Similarly, real estate brokers have a special code in their descriptions of houses for sale. The authors decipher this code and show how real estate brokers manipulate their buyers and sellers to obtain the best commission without getting greedy – which results in the house staying on the market too long and deferring the valued commission. I confirmed this with a real estate salesman friend of mine in Encino, Calif., a native New Yorker who is also a veteran TV and movie actor. The secret language of brokers has been undercut by Internet listings of houses. You can Google for houses in, say, St. Louis, and get pictures, descriptions and prices in a few seconds – complete with the code words “charming,” “good neighborhood,” “well-maintained,” etc., etc.
 
Sumo wrestlers aren’t supposed to cheat – they are masters of the national sport of Japan which embodies much of the mythic spirit and religion of Japan.
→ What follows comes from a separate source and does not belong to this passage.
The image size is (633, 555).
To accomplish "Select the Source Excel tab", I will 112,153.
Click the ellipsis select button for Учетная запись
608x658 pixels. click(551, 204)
But cheat they do, as do some teachers who manipulate the results of the “No Child Left Behind” tests taken by their students to make their schools look better and, in some cases, win cash bonuses.
 
Drug dealers living with their moms? In their book, Levitt and Dubner detail an exploration of Chicago’s black drug dealer culture, which was infiltrated by Indian-born sociology graduate student Sudhir Venkatesh beginning in 1989. One particular gang he befriended was organized like a corporation, with a college-educated man named J.T. running the show and reaping the benefits of the big money selling crack cocaine. His underlings worked long and dangerous hours for what amounts to below minimum wage in the hope of making it big themselves. They live with their moms because they can’t afford their own apartments and often work at minimum-wage jobs to supplement their incomes.
 
Venkatesh, now teaching at Columbia University, and Levitt co-wrote four academic papers on the financial and structural aspects of this particular chapter of the Black Gangster Disciple Nation.
 
The recent comments on abortions among African-Americans by William Bennett are obviously derived from the “Freakonomics” chapter on the massive decline in the violent crime rate that began at the beginning of the 1990s and continues to this day. The authors trace most of this crime decline to the Supreme Court’s Roe v. Wade abortion decision of 1973. By making abortions legal, the ruling resulted in fewer children who would have been at their prime criminal peak at the beginning of the 1990s. Levitt and Dubner don’t introduce the element of race, but the subtext is that legalized abortion reduced the number of young black criminals who are overrepresented in criminal statistics.
 
Drawing on research by a black economist, Roland G. Fryer Jr., who has collaborated with Levitt on economic papers, the authors have a wonderful chapter on names chosen by white parents of various education and economic levels, as well as names black parents give their children. In “A Roshanda by any other Name,” they speculate about the handicaps of names like DeShawn and Latisha, and describe the “acting white” experiences of young Lew Alcindor (later called Kareem Abdul Jabbar) when he went to an all-black school in New York after attending a predominantly white one.
 
“Conventional wisdom” – a phrase coined by John Kenneth Galbraith, the authors state – has it that guns are something very dangerous in a house with children. Actually, a swimming pool is far more likely to result in deaths of children than guns, Levitt and Dubner say. Galbraith didn’t mean his coinage to be a compliment.
 
“Freakonomics” stems from a 2003 New York Times Magazine profile of Levitt, written by Dubner. It’s a quick read that is worth re-reading: I read it in a couple of hours, and thoroughly enjoyed the lack of numbers. I’m not totally math illiterate, but I appreciate a book on economics that doesn’t toss a jumble of formulas at me – and expect me to understand them.